BRIEF => Every line in the data below that has the word "Expand" should be returned.

STORED DATA =>
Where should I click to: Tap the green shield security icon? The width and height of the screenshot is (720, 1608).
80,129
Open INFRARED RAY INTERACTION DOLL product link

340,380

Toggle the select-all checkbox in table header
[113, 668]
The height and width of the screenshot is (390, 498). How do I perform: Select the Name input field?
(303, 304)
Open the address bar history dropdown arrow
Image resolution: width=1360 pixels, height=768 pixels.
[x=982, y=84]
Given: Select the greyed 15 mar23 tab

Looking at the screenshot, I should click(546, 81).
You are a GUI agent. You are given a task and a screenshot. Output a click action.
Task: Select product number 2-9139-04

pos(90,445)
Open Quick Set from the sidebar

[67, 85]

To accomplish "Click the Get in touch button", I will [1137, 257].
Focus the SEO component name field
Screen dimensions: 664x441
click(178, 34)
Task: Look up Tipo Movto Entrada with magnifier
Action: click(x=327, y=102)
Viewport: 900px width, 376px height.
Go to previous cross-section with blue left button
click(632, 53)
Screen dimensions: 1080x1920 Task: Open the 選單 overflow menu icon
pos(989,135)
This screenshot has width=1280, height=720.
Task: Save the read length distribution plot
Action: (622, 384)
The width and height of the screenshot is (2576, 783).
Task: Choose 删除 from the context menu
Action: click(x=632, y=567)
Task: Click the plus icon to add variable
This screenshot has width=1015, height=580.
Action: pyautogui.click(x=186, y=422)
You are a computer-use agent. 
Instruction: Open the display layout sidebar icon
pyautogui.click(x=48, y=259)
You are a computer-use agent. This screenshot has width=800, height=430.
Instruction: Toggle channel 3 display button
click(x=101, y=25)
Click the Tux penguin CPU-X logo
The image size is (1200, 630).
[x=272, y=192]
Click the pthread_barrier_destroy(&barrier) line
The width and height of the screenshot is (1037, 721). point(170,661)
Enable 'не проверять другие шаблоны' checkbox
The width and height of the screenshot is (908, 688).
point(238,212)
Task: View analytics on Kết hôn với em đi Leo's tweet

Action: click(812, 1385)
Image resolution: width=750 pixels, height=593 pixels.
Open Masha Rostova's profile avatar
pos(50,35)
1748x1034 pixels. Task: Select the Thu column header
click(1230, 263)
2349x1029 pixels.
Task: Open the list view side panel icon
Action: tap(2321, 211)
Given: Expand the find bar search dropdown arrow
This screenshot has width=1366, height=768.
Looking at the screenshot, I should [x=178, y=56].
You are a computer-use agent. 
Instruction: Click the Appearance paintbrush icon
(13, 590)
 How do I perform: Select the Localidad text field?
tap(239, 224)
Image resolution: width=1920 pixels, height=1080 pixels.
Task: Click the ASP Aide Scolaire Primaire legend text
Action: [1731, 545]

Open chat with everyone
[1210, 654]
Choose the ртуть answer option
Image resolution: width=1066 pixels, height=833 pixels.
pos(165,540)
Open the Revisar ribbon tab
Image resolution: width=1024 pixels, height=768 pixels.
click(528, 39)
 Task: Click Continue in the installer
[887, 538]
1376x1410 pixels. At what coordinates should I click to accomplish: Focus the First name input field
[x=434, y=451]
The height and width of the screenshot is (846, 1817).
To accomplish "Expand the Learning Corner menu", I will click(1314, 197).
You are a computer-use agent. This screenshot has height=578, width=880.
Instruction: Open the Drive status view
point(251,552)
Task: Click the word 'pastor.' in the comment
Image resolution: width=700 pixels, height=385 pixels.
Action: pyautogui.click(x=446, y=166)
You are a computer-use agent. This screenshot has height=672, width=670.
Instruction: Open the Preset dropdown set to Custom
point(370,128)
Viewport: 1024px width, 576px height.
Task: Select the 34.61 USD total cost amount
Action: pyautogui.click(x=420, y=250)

ANSWER SPACE =>
Given: Expand the find bar search dropdown arrow
To accomplish "Expand the Learning Corner menu", I will click(1314, 197).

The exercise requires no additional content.